The film was released through various video-on-demand services in the United Kingdom, Ireland, Australia, New Zealand, Sweden, Norway, Denmark, Finland and Korea on December 6, 2021. The film received a DVD and video-on-demand release in the United States on December 28, 2021.

==Reception==
The film has approval rating based on critic reviews on Rotten Tomatoes. Martin Unsworth of Starburst rated the film 4/5 stars and praised the performance of Cisneros, saying "her wide-eyed wonder at meeting a real vampire is infectious, and she carries the role beautifully." In a negative review, Cath Clarke of The Guardian criticized the film's comedic tone, saying "it's a black comedy with some silly splattery gore."
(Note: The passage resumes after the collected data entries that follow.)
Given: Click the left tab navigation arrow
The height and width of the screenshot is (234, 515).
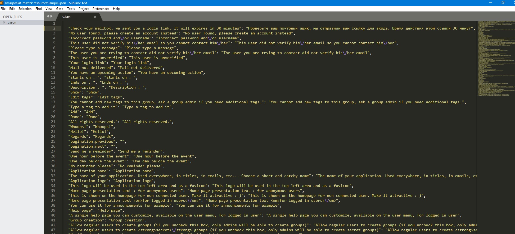Looking at the screenshot, I should click(x=48, y=16).
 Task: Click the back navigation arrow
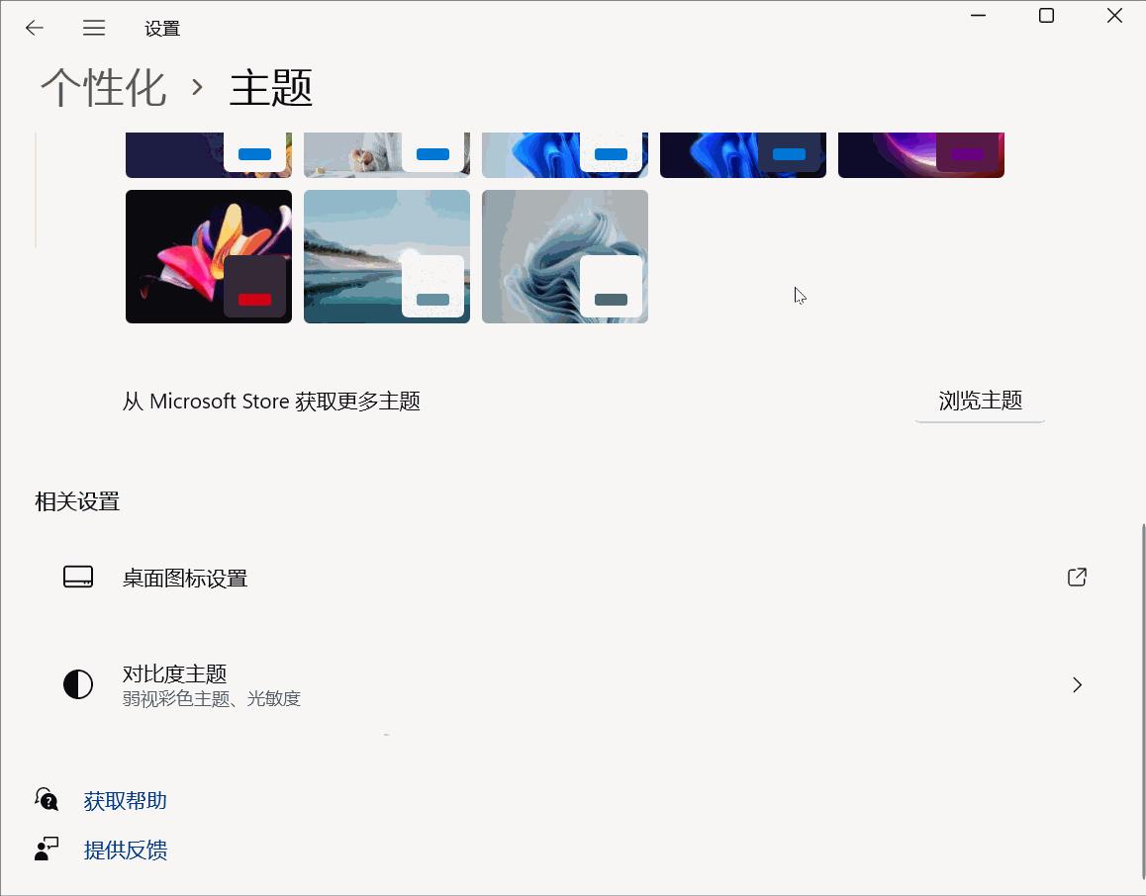(34, 28)
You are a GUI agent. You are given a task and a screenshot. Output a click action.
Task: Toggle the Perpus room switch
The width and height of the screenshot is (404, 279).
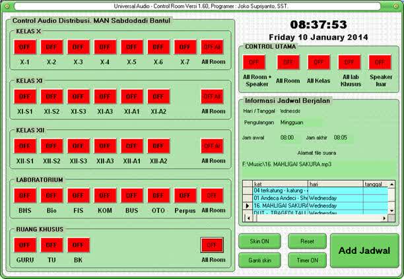185,195
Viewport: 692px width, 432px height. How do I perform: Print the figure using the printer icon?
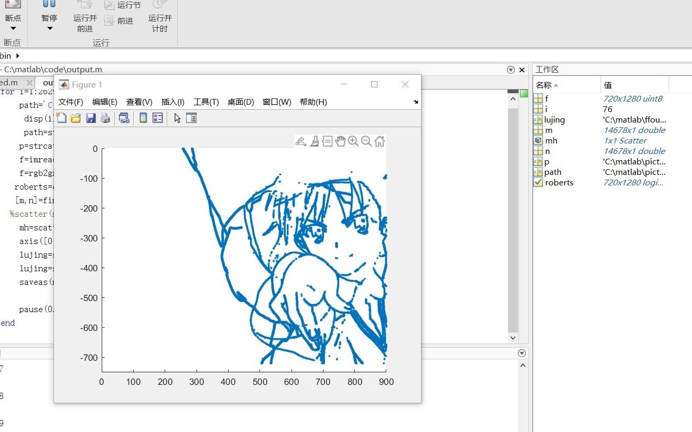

The film won both the Audience award and Best Horror/Thriller Feature at the 2021 GenreBlast Film Festival, as well as Best On-Screen Duo for Cisneros and Bellamy. At the Sacramento Horror Film Festival, it won the Best Feature prize while the New York City Horror Film Festival named the film Best Horror Comedy Feature of its 2021 edition. For her performance as Olivia Romo, Cisneros was awarded Best Actress in a Feature Film in the International Competition at Buenos Aires Rojo Sangre in Argentina and the Masque Rouge award for Best Performance at the Portland Horror Film Festival.